Adoptive transfer of double negative T regulatory cells induces B‐cell death in vivo and alters rejection pattern of rat‐to‐mouse heart transplantation

  Background:  Antibody‐mediated hyperacute and acute graft rejection are major obstacles in achieving long‐term graft survival in xenotransplantation. It is well documented that regulatory T (Treg) cells play a very important role in regulating immune responses to self and non‐self antigens. Our previous studies have shown that TCRαβ + CD3 + CD4 − CD8 − (double negative, DN)‐Treg cells can suppress anti‐donor T‐cell responses and prolong graft survival in allo‐ and xenotransplantation models. We have demonstrated that DN‐Treg cells can induce B‐cell apoptosis in vitro through a perforin‐dependent pathway. Methods:  B6 mice received rat heart grafts, followed by 14 days of LF15‐0195 treatment. Some mice received Lewis rat cell activated DN‐Treg cells after LF treatment. DN‐Treg cells, purified from perforin −/− mice and from B6 mice pre‐immunized with third party rat cells, were used as controls.
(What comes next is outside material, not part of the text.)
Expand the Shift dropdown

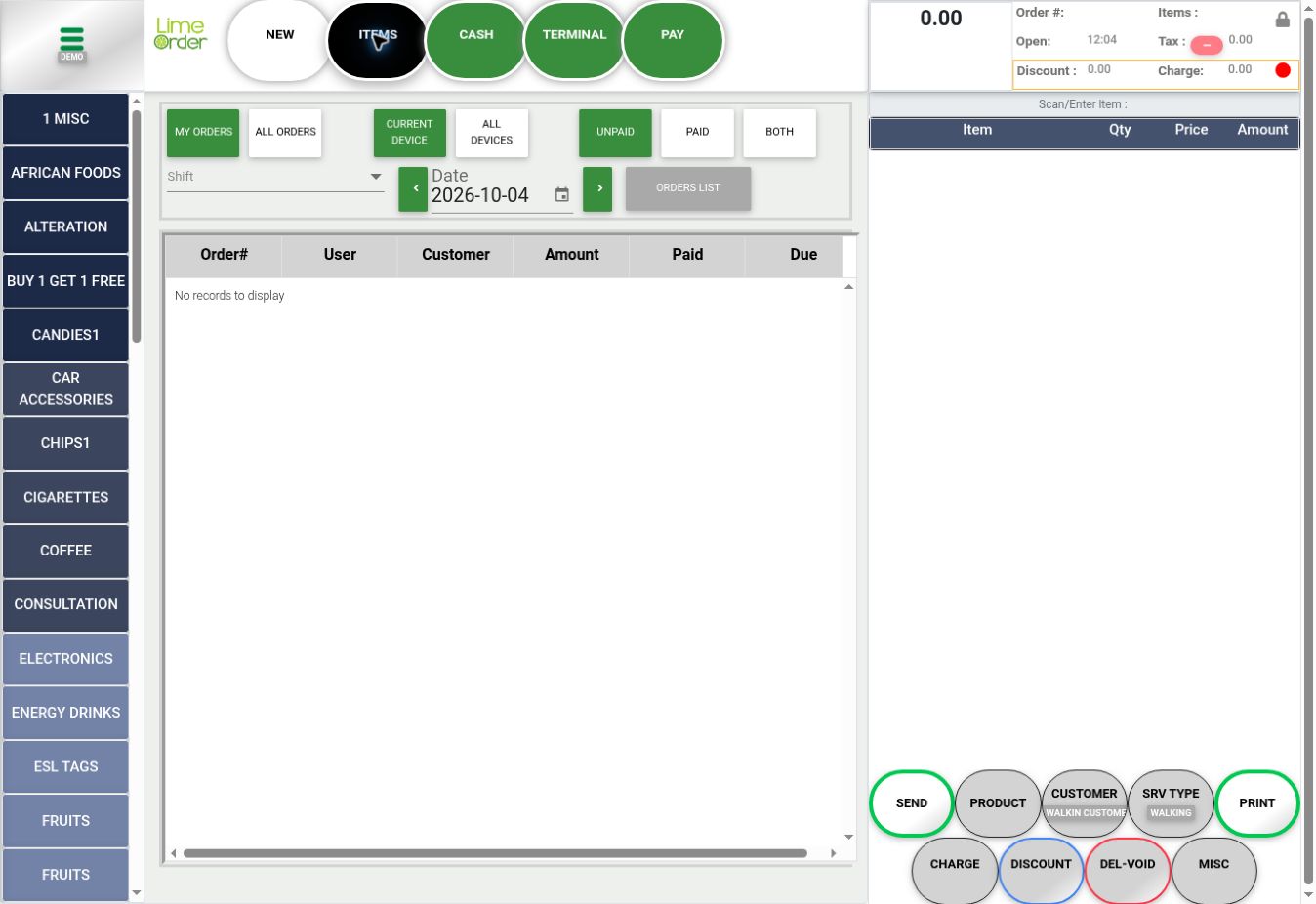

Results:  In this study, we investigated the possibility that adoptive transfer of xenoreactive DN‐Treg cells could suppress B cells in vivo , thus prolonging xenograft survival. We found that apoptotic death of B cells significantly increased after adoptive transfer of DN‐Treg cells. In addition, anti‐donor IgG subtypes were significantly inhibited in the DN‐Treg cell‐treated group, in which the rejection pattern was altered towards cellular‐mediated rejection rather than antibody‐mediated acute vascular rejection. However, perforin‐deficient DN‐Treg cells failed to induce B‐cell death and to prolong heart graft survival, indicating a perforin‐dependent mechanism contributes to B‐cell death in vivo. Conclusions:  This study suggests that adoptive transfer of xenoreactive DN‐Treg cells can inhibit B‐cell responses in vivo. DN‐Treg cells may be valuable in controlling B‐cell responses in xenotransplantation.